## Work order:
Each line in the records below that has the word "Image" should be copied.

## Exercise materials:
○ ○ ○ ○
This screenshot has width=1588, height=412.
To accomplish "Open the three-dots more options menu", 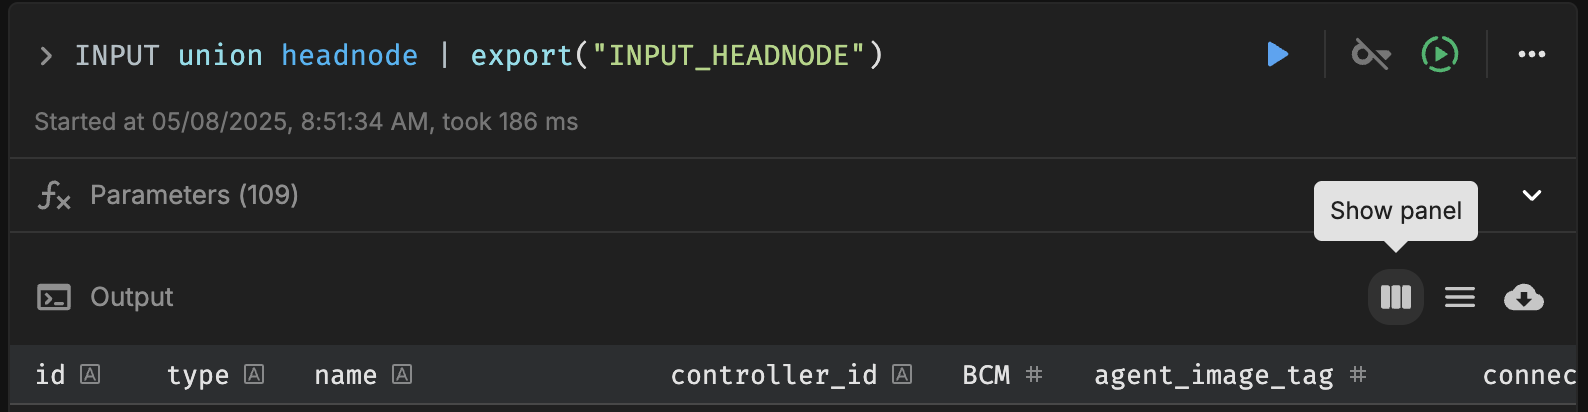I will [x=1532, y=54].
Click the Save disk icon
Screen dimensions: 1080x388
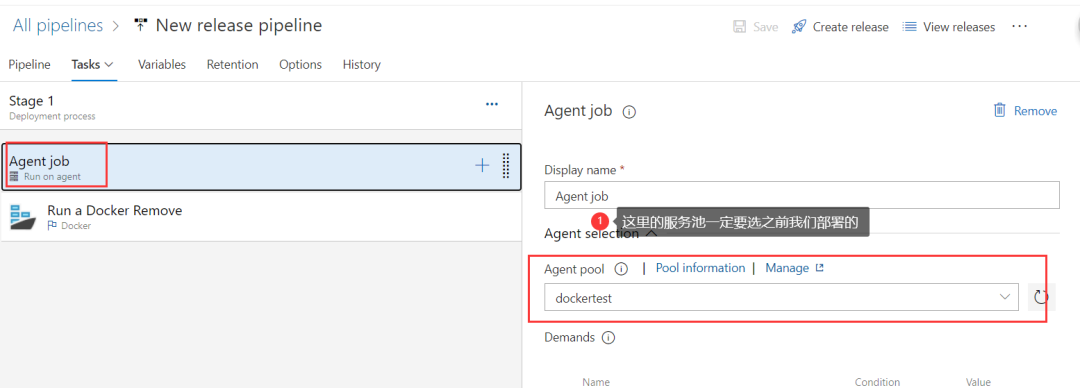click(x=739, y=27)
○ ○ ○ ○
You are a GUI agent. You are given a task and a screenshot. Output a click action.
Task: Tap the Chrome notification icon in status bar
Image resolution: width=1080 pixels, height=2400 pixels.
○ ○ ○ ○
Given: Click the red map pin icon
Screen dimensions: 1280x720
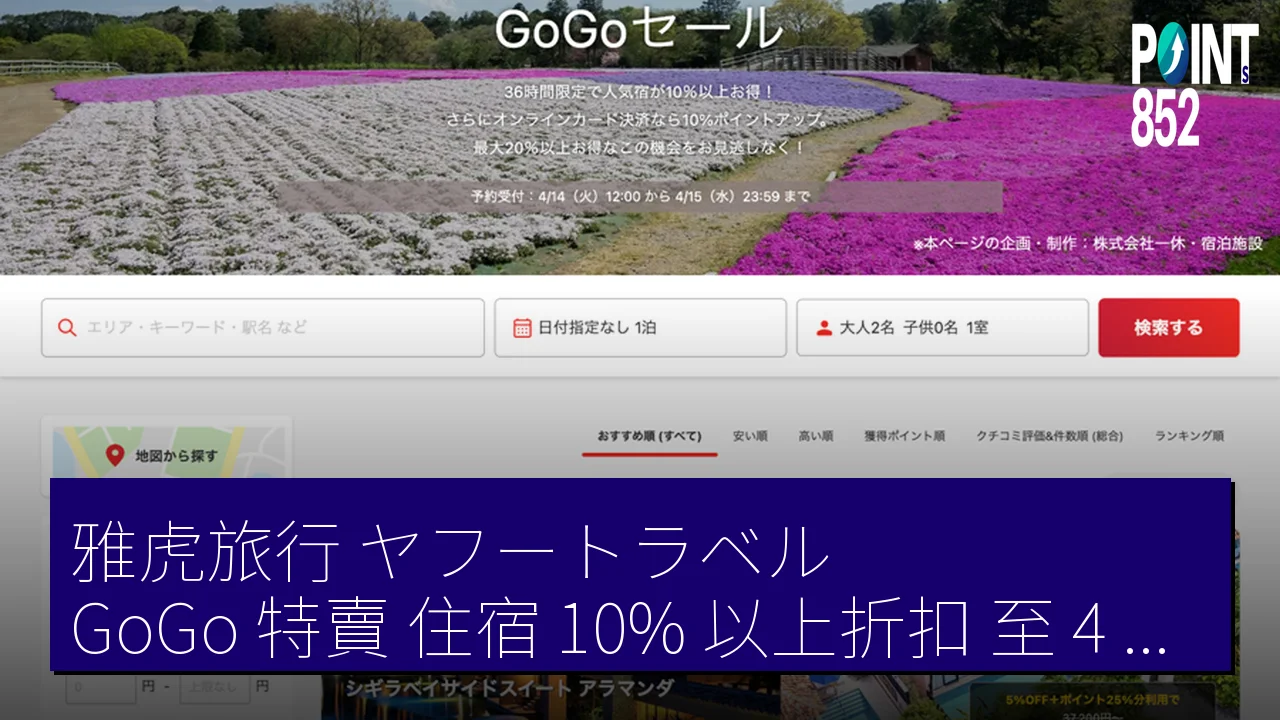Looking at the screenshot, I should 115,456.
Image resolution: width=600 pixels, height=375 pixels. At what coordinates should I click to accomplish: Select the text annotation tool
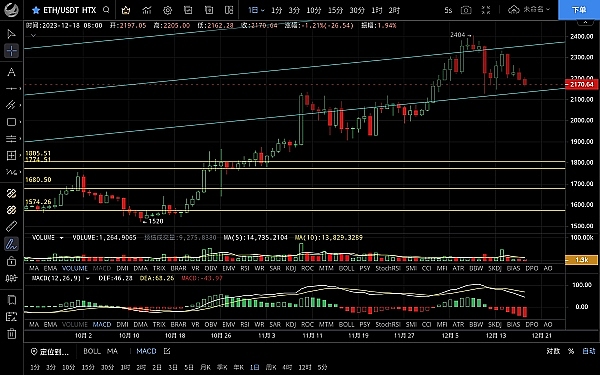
○ ○ ○ ○
## Written response:
Image resolution: width=1080 pixels, height=2400 pixels.
Image resolution: width=600 pixels, height=375 pixels. At what coordinates should I click to accomplish: Select the text annotation tool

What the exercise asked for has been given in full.